**TEXT:**
# beetles at show and go



## BeauDennis (Dec 26, 2007)

how many of you beetle owners are going to show and go?
i am 80% positive i am going. not sure yet.


----------



## FastAndFurious (Feb 2, 2002)

*Re: beetles at show and go (tscbmxer92)*

I'm in 99 percent unless something goes wrong last minute


----------



## BeauDennis (Dec 26, 2007)

*Re: beetles at show and go (FastAndFurious)*

can you post a picture of your car so i will recognize you and say whats up.
i need some inspiration on some mods for my car.


----------



## FastAndFurious (Feb 2, 2002)

*Re: beetles at show and go (tscbmxer92)*

Oh don't worry its nothing special ill be chillin in the stock class


----------



## BeauDennis (Dec 26, 2007)

*Re: beetles at show and go (FastAndFurious)*

alright I'll be lurking around. Not hard to pick me out. I'll probably be the only 16 year old with long brown hair. But if I have my car it will be a black 2000 nb. A couple of mods nothing heavy.


----------



## mspastrygurl (Aug 3, 2008)

*Re: beetles at show and go (tscbmxer92)*

hmm I might go but Im not 100% sure I think I might hit up blowneuros. Well actually i prolly wont be at either if my car fails inspection. I had my check engine light turned off yesterday for my inspection tomorrow and the light came back on tonight, so my dad is gonna go see what they can do so I can pass. And I need to pass cause I dont have any stickets on my windshield and since its getting warmer I have a higher chance of getting pulled over for that too







But if I do go I'll be in the mellow yellow vert with the daisy wheels and eyelids


----------



## ginanana (Mar 25, 2006)

**MATERIAL SHOWN:**
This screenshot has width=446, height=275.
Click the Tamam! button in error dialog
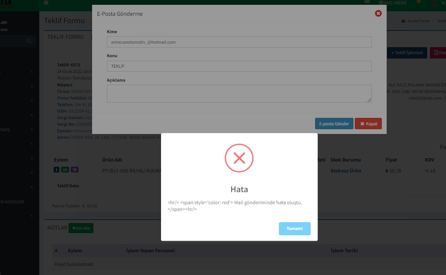295,229
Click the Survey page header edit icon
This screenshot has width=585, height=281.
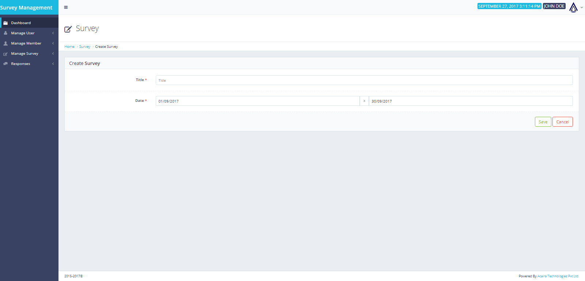68,29
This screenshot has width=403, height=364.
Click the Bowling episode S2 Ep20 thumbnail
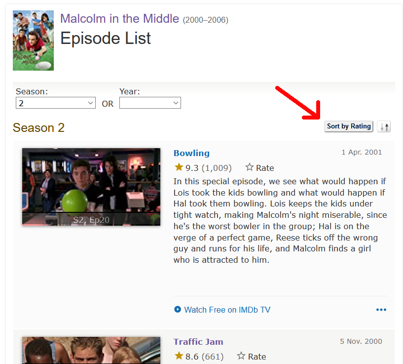[x=91, y=187]
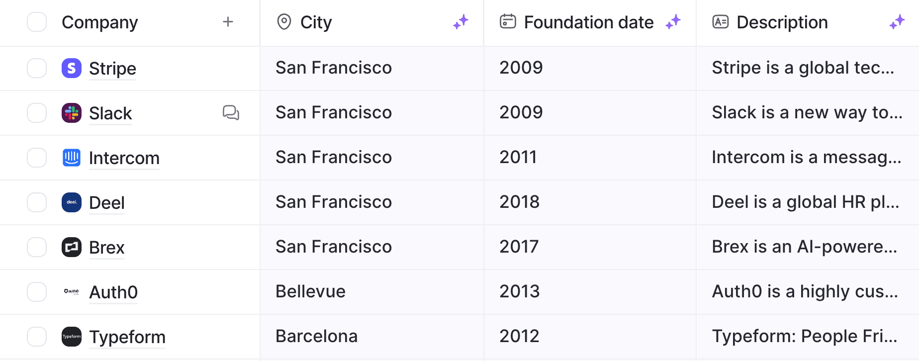Click Brex's 2017 foundation date cell
Image resolution: width=919 pixels, height=361 pixels.
click(x=519, y=247)
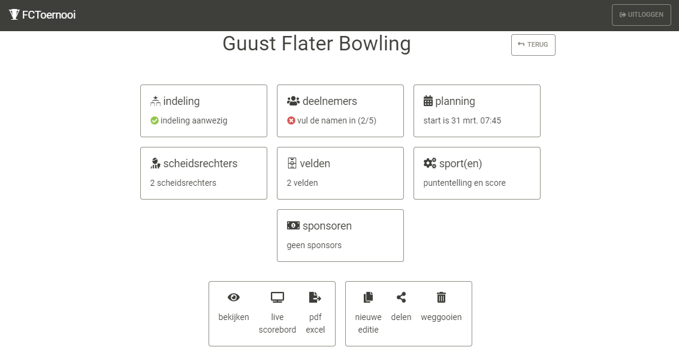This screenshot has width=679, height=362.
Task: Click the 'vul de namen in (2/5)' status
Action: click(x=336, y=120)
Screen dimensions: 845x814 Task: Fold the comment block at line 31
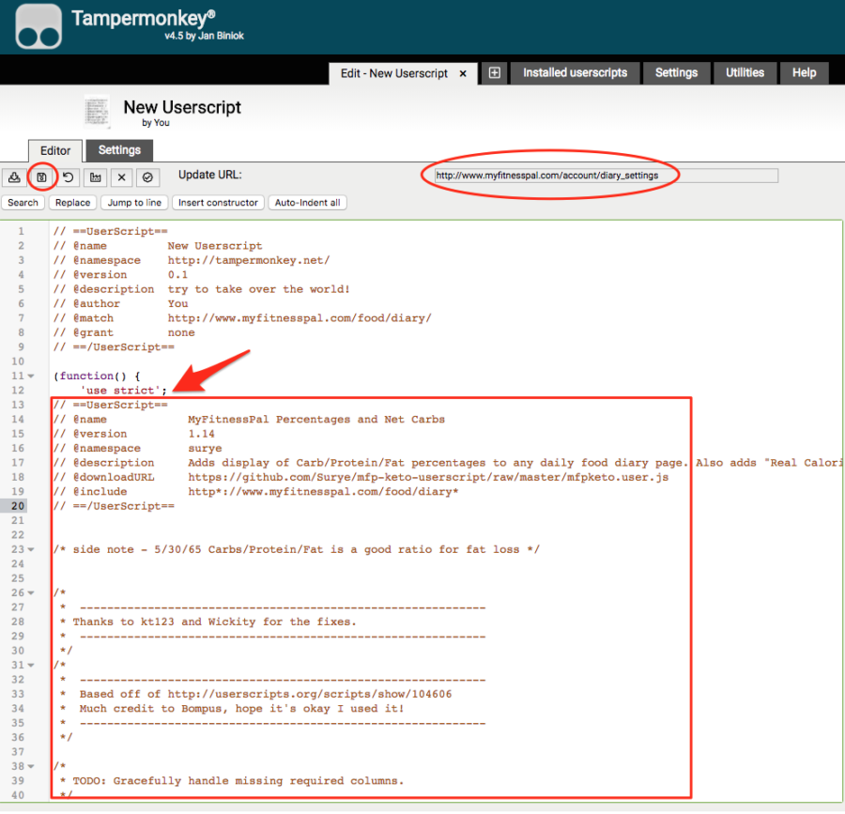(32, 666)
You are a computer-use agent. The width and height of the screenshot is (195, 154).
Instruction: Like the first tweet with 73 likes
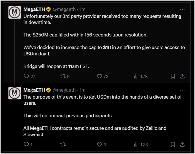99,76
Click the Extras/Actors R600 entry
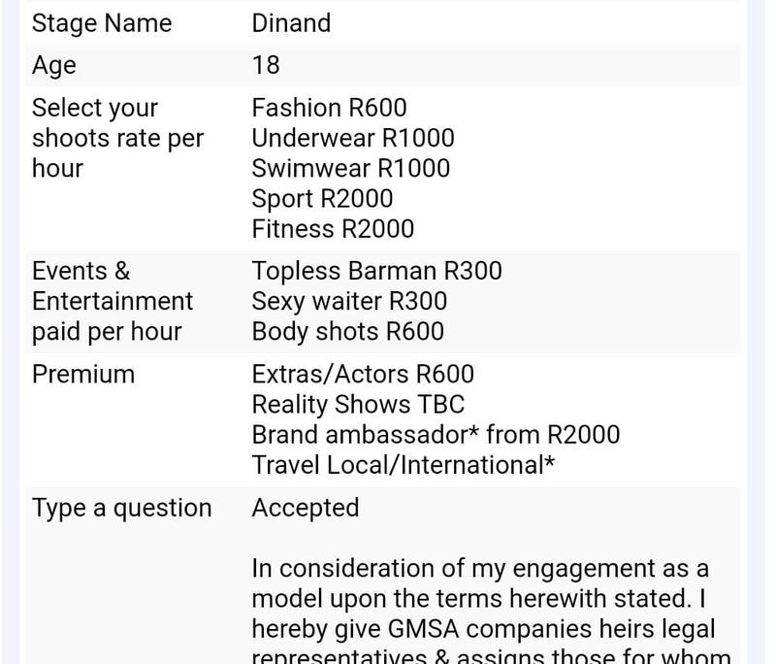 tap(363, 375)
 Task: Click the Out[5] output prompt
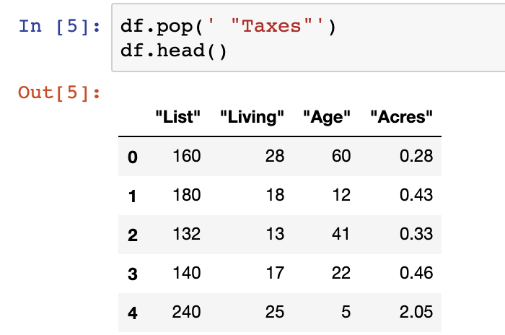[x=59, y=93]
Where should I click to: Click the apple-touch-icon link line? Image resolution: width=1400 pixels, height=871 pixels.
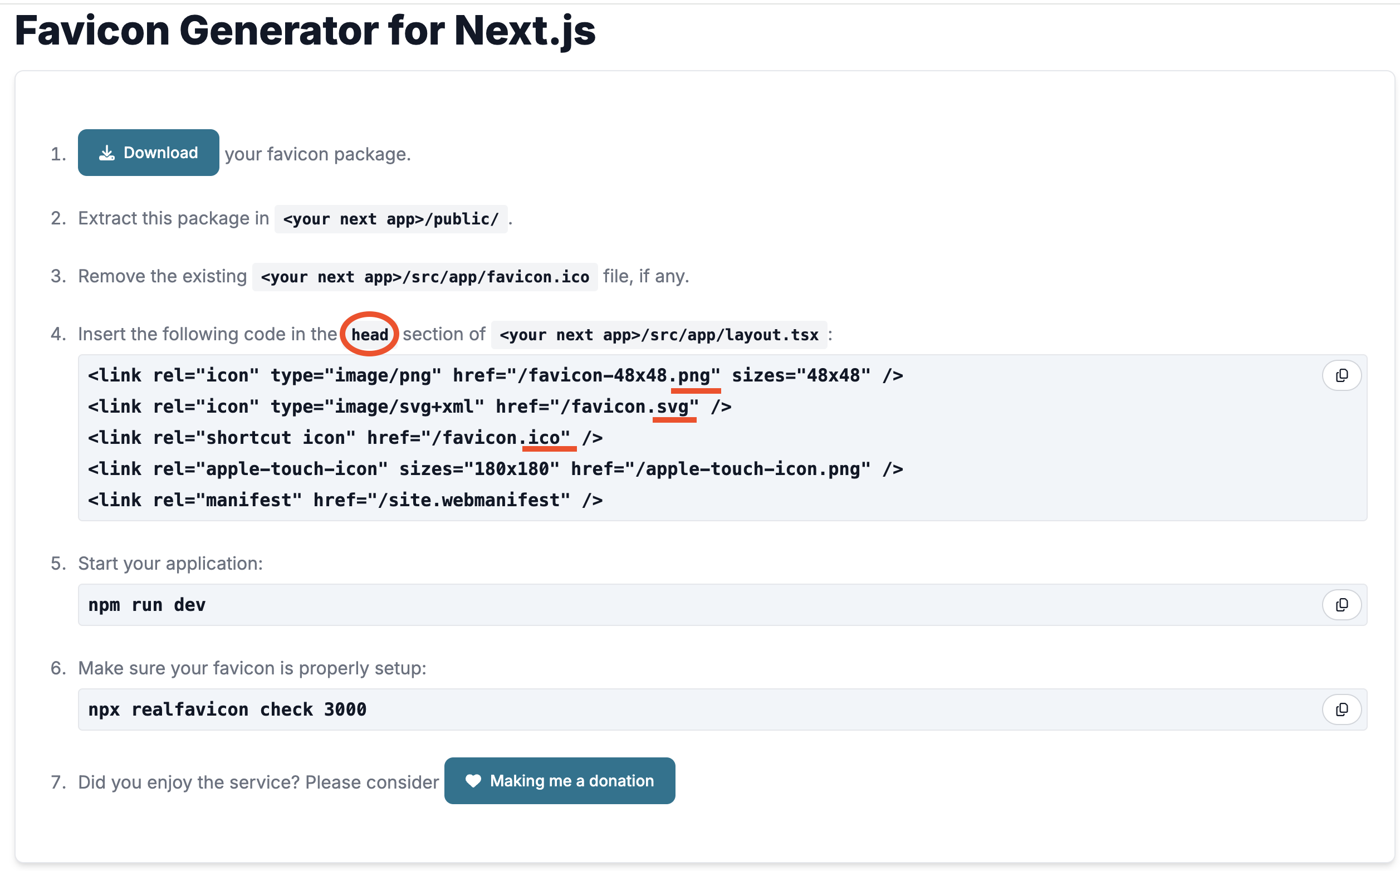pos(495,469)
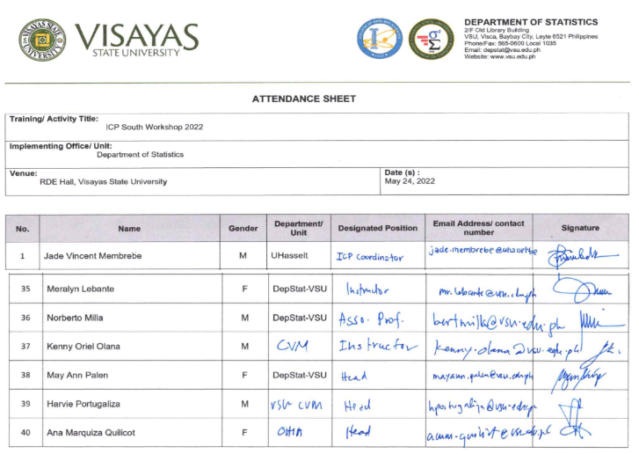Image resolution: width=639 pixels, height=454 pixels.
Task: Select the Name column header
Action: tap(129, 229)
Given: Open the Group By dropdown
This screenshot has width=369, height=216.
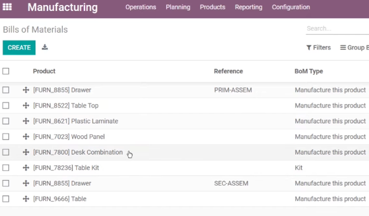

**LIST OF TASKS:**
#1 In the forum thread about Beetles at Show and Go, which class does FastAndFurious say they will be in?
#2 Write the next part of the forum thread about Beetles at Show and Go, starting after its last line.

**ANSWERS GIVEN:**
#1 The stock class.

#2
I'm def going as well unless something horrible happens. I'll be in a red NB in the modified class. Can't wait to see the regulars again and meet some new folks as well


----------



## BeauDennis (Dec 26, 2007)

*Re: (ginanana)*

ill be down there. whether my car will be, im not sure. but its black with black wheels, and tinted windows. on my card ill have my vortex name.


----------



## BeauDennis (Dec 26, 2007)

*Re: (tscbmxer92)*

oh, i forgot. i will have a custom hood ( cowl induction) cant miss me. im gonna try to throw my body kit on as well.


----------



## BeauDennis (Dec 26, 2007)

*Re: (tscbmxer92)*

Only 3 beetles going?


----------



## NB_Turbo1 (Jun 2, 2007)

*Re: (tscbmxer92)*

blowneuroz is where its at..... show and go was lame last year plus you can skip the first one considering theres another one in the fall


----------



## FastAndFurious (Feb 2, 2002)

*Re: (tscbmxer92)*

Let's not get into a blowneuros vs show n go battle here...they both seem like good events and its unfortunate they are held the same day but I don't think can really compare them...its like apples and oranges...some like apples some like oranges...


----------



## BeauDennis (Dec 26, 2007)

*Re: (tscbmxer92) (FastAndFurious)*

Exactly, I mean I have nothing against blowneuros but I just like the setting of show and go. They have races, a couple of vendors, and good judges. It's just a laid back show.


----------



## Dub boy (Oct 5, 2005)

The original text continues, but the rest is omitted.